| Work item |
Please return every line in the following data that includes the string "Given".
┌─ Data to use
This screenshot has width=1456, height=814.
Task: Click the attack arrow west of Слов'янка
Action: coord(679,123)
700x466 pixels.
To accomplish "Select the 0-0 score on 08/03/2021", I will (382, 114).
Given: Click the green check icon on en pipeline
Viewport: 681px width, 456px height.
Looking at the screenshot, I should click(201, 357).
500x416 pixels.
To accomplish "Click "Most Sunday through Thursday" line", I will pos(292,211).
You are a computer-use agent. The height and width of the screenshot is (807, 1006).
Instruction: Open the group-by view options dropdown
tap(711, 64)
└─
┌─ Data to use
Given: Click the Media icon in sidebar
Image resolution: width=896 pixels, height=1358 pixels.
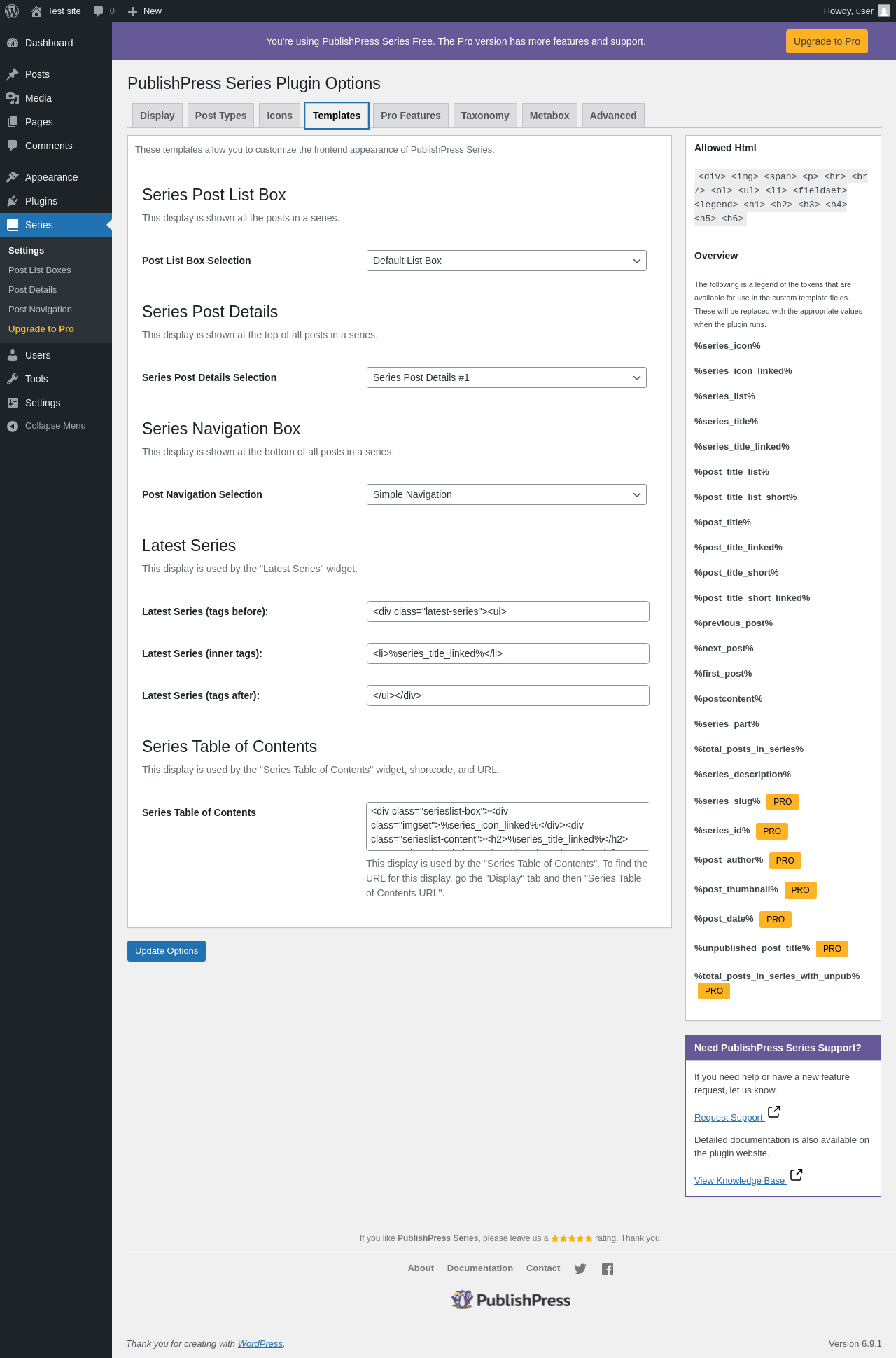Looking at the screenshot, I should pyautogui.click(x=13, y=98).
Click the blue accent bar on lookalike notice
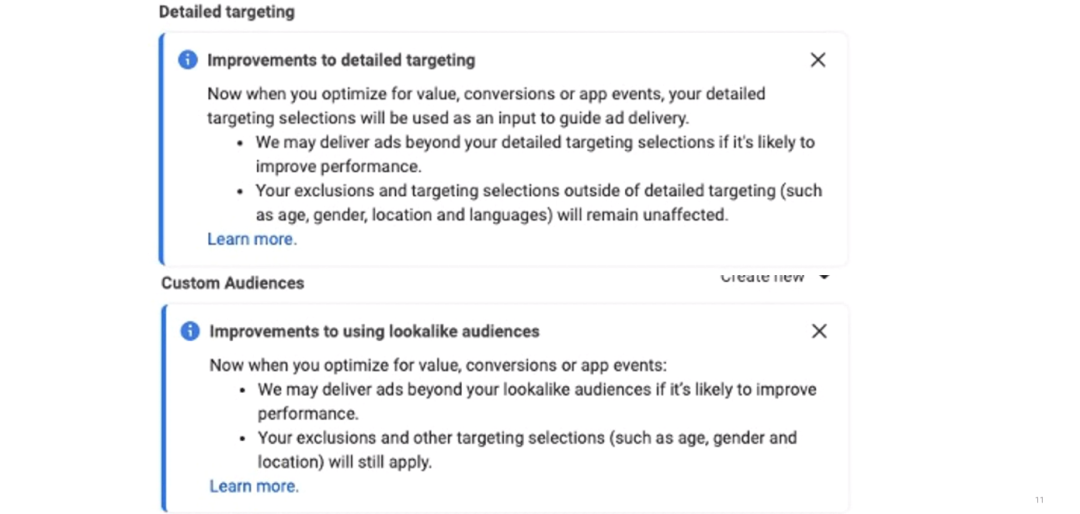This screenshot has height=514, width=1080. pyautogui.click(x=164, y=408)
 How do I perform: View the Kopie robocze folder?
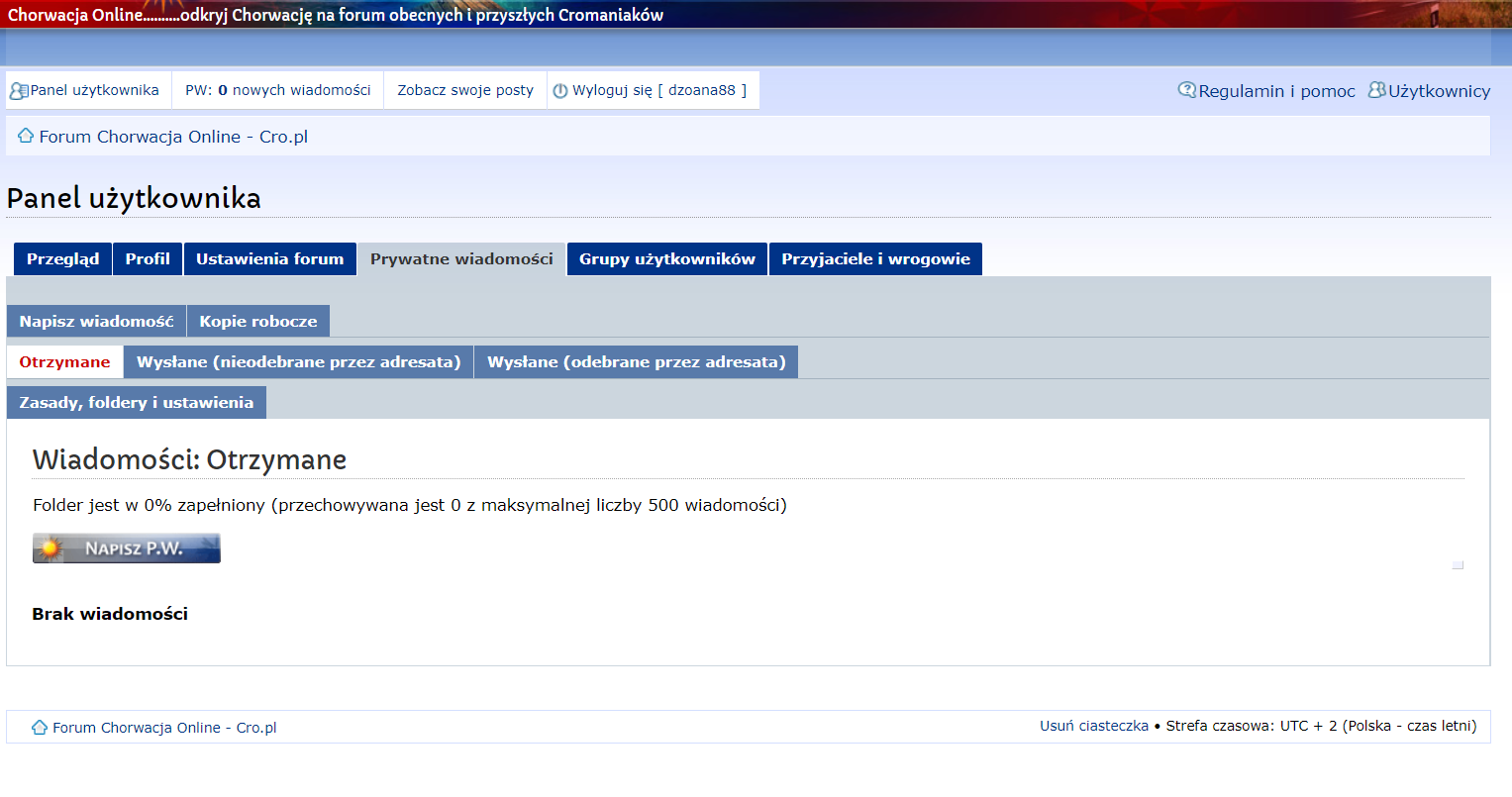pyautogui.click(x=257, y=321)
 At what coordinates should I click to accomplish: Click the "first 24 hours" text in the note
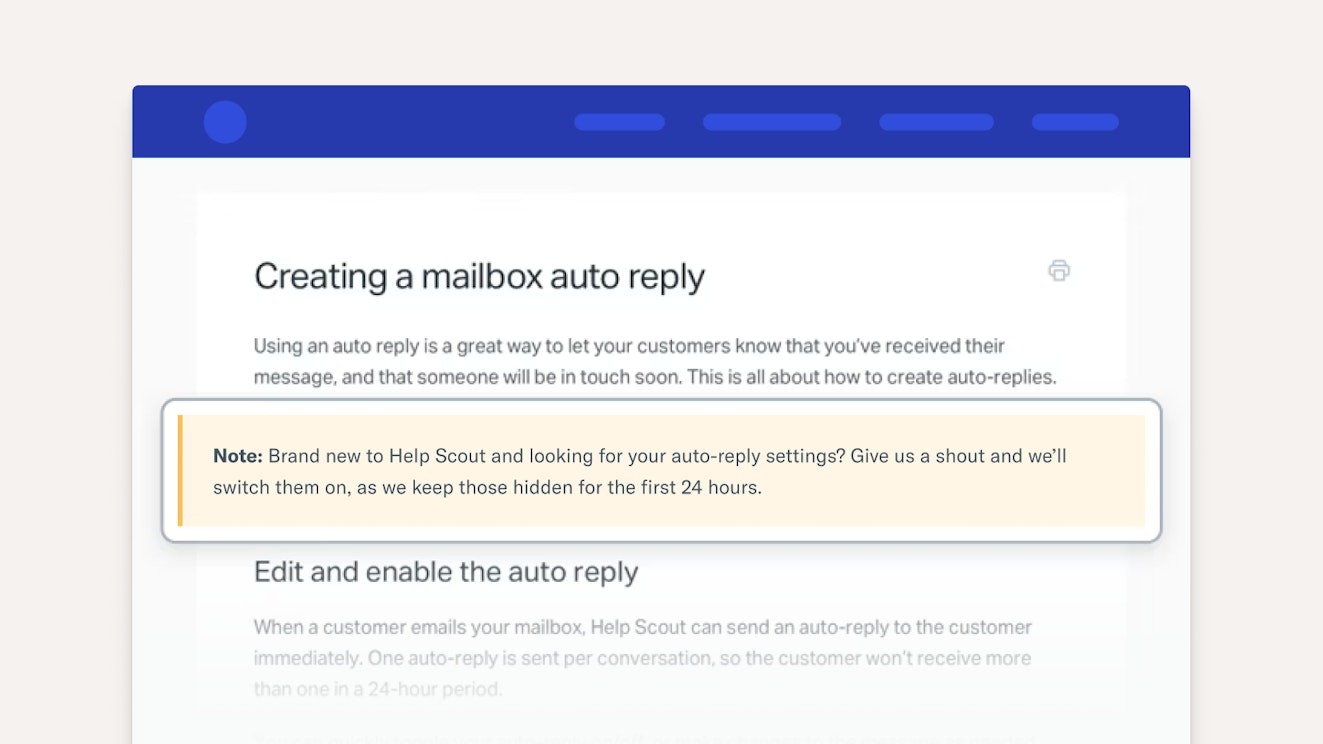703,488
└─
| Response box |
Given: Click the green check icon on en pipeline
Given: Click the Media icon in sidebar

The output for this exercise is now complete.